If you do not indicate what words are terms of interest in the content, the translators will not know that these terms need to be translated consistently. Often, multiple translators are working on different files in a given project, and the way they choose to translate specific words can be inconsistent with the way that other translators have translated them. If important terms are marked in the content, they can extract these terms from the content before the content is translated, and pre-translate them in the form of a shared electronic dictionary. This ensures consistency of translation of important terms.

While markup denoting terms for a given schema level should be specified in a set of ITS rules provided with the schema (See Best Practice 10: Identifying terminology-related elements), there are cases where these general rules need to be overridden or complemented for specific elements, in specific documents. It is up to the author of the content to provide such overriding markup.

Avoid escaping markup to enable storage of markup from another format.

How to do this

If possible, use the XML namespace mechanism to store different vocabularies inside a single XML document.

In this document, the elements top and body both contain HTML markup coded as text. There is no easy way to make the distinction between the HTML markup and the HTML text content.

<pages>
 <row>
  <key>ENConvClasses</key>
  <top>&lt;span class="h1"&gt;Elibur Library&lt;/span&gt; - Conversation Groups</top>
  <body><![CDATA[<p>These small discussion groups meet <b>weekly</b> and are for
people learning English. Each group is led by a volunteer who is a native speaker 
of American English. Groups converse about books, articles, and other materials.</p>
<p>Space is limited. Ask for availability to <a href="mailto:enconv@elibur-lib.com">
enconv@elibur-lib.com</a>.</p>]]></body>
 </row>
</pages>

[Example's source code]

Instead, use the XML namespace mechanism. Here the content of top and body is now a mix of text and XHTML elements. This avoid any confusion between text and HTML tags.

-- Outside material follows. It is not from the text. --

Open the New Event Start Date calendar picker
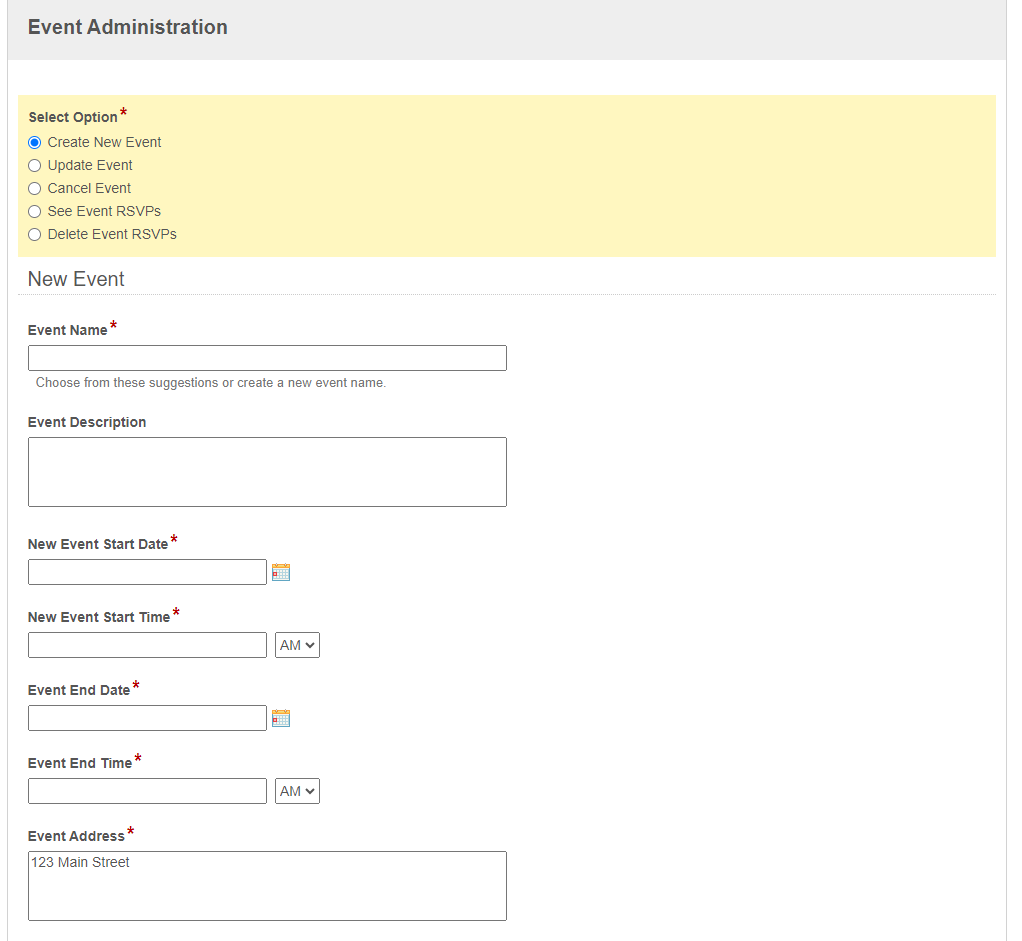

<pages xmlns:h="http://www.w3.org/1999/xhtml">
 <row>
  <key>ENConvClasses</key>
  <top><h:span class="h1">Elibur Library</h:span> - Conversation Groups</top>
  <body><h:p>These small discussion groups meet <h:b>weekly</h:b> and are for
people learning English. Each group is led by a volunteer who is a native
speaker of American English. Groups converse about books, articles, and 
other materials.</h:p>
<h:p>Space is limited. Ask for availability to <h:a 
href="mailto:enconv@elibur-lib.com">enconv@elibur-lib.com</h:a>.</h:p></body>
 </row>
</pages>

[Example's source code]

Another alternative to using markup as text is to store it externally and include it into the document using a mechanism such as XInclude or XLink.

If you must include markup as text content:

Why do this

Some XML documents are used to store different types of data for purposes such as exchange or export. In some cases such data is itself XML data. For example, some XHTML content stored in a database can be exported to an XML container file for localization and re-imported back into the database.

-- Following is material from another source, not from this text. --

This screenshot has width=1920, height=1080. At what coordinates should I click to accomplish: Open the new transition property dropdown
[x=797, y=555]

Note: The use of escaping for literal examples of markup is not a problem. The issue is only for large volume of XML/HTML data contained in another XML document.

Storing such XML data inside XML elements as text content (i.e. with its markup tags escaped), has several drawbacks:

4 Generic Techniques

This section provides a set of generic techniques that are applicable to various guidelines; for example, how to add ITS attributes to different types of schemas, or how to optimize XPath expressions for the ITS selector attribute.

4.1 Writing ITS Rules

Whether they are external or embedded, there are a few things you should take into consideration when writing ITS rules.

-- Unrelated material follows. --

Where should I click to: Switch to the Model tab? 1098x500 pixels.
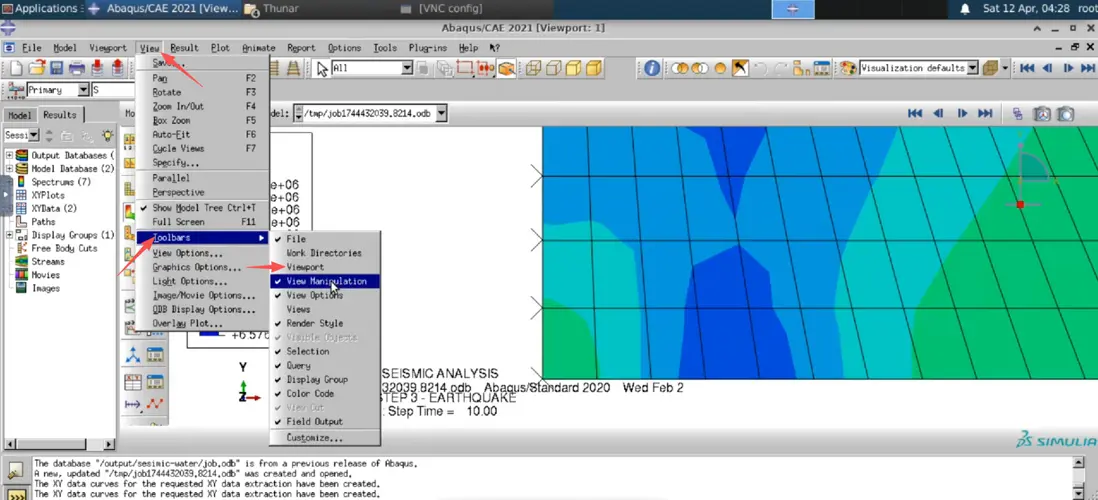click(x=20, y=115)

4.1.1 Precedence and Inheritance

ITS 1.0 defines the precedence of ITS information for data categories. The precedence order for selection is as follows (starting with the highest precedence) and will be explained using the ITS Translate data category:

  1. ITS local attributes on a specific element, for example the its:translate attribute, have the highest precedence.

  2. Next are global rules, for example a set of its:translateRule elements for the ITS Translate data category. Individual rules in an its:rules element have an inherent precedence which depends on their position in the its:rules element: the rules at the bottom have a higher precedence than rules at the top. In addition, the rules inside a given its:rules element have a higher precedence than the rules linked via an xlink:href attribute in that same its:rules element.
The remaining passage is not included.